Egypt And The Muslim Brotherhood: A Stratfor Special Report
If indeed as Credit Suisse speculated gold's move was predicated by concerns that the Muslim Brotherhood may end the peace treaty with Israel, then the relationship between Egypt and the country's largest Islamist movement, the Muslim Brotherhood, deserves a special focus. Below we publish a special report by Stratfor focusing precisely on this relationship, and what the future may hold for either.
Egypt and the Muslim Brotherhood: A Special Report
With Egypt’s nearly 60-year-old order seemingly collapsing, many are
asking whether the world’s single-largest Islamist movement, the Muslim
Brotherhood (MB), is on the verge of benefiting from demands for
democracy in Egypt, the most pivotal Arab state.

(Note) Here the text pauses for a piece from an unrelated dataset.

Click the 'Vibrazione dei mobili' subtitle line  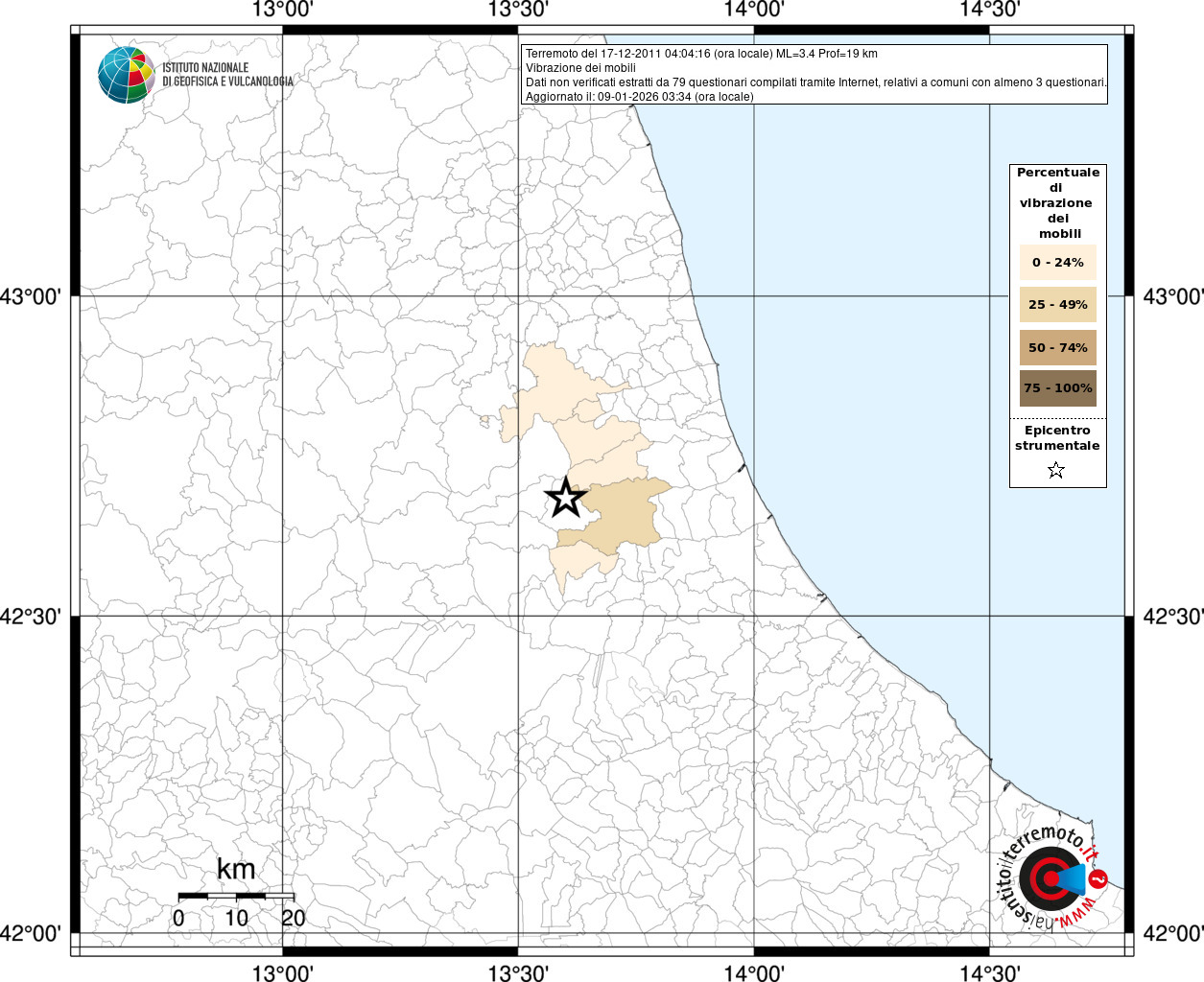(x=580, y=68)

Western fears to the contrary, the MB is probably incapable of
dominating Egypt. At best, it can realistically hope to be the largest
political force in a future government, one in which the military would
have a huge say.
The MB and the Egyptian State
The fear of Islamism for years allowed the single-party state to
prevent the emergence of a secular opposition. Many secular forces were
aligned with the state to prevent an Islamist takeover. Those that did
not remained marginalized by the authoritarian system. As a result, the
MB over the years has evolved into the country’s single-largest
organized socio-political opposition force.

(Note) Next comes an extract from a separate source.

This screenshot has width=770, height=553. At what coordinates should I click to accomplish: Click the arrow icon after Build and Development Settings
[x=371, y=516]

Even though there is no coherent secular group that can rival the
MB’s organizational prowess, Egypt’s main Islamist movement hardly has a
monopoly over public support. A great many Egyptians are either secular
liberals or religious conservatives who do not subscribe to Islamist
tenets. Certainly, the bulk of the people out on the streets in the
recent unrest are not demanding that the secular autocracy be replaced
with an Islamist democracy.
Still, as Egypt’s biggest political movement, the MB has raised
Western and Israeli fears of an Egypt going the way of Islamism,
particularly if the military is not able to manage the transition. To
understand the MB today — and thus to evaluate these international fears
— we must first consider the group’s origins and evolution.

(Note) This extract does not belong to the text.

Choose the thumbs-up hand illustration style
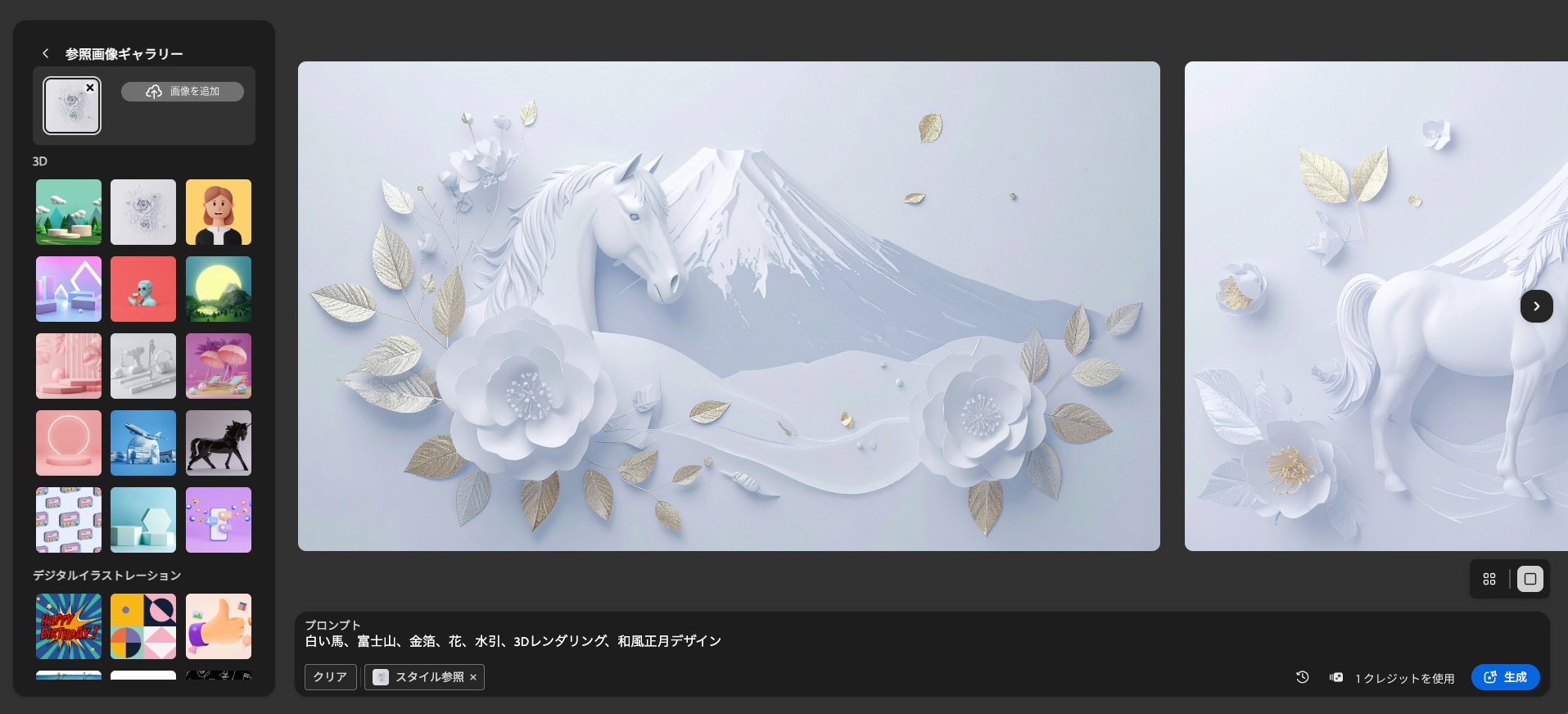 (x=219, y=626)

Origins and Evolution of the MB
Founded in the town of Ismailia in 1928 by a schoolteacher named
Hassan al-Banna, the MB was the world’s first organized Islamist
movement (though Islamism as an ideology had been in the making since
the late 19th century). It was formed as a social movement to pursue the
revival of Islam in the country and beyond at a time when secular
left-leaning nationalism was rising in the Arab and Muslim world.
It quickly moved beyond just charitable and educational activities to
emerge as a political movement, however. Al-Banna’s views formed the
core of the group’s ideology, which are an amalgamation of Islamic
values and Western political thought, which rejected both traditional
religious ideas as well as wholesale Westernization. The MB was the
first organizational manifestation of the modernist trend within Muslim
religio-political thought that embraced nationalism and moved beyond the
idea of a caliphate. That said, the movement was also the first
organized Islamic response to Western-led secular modernity.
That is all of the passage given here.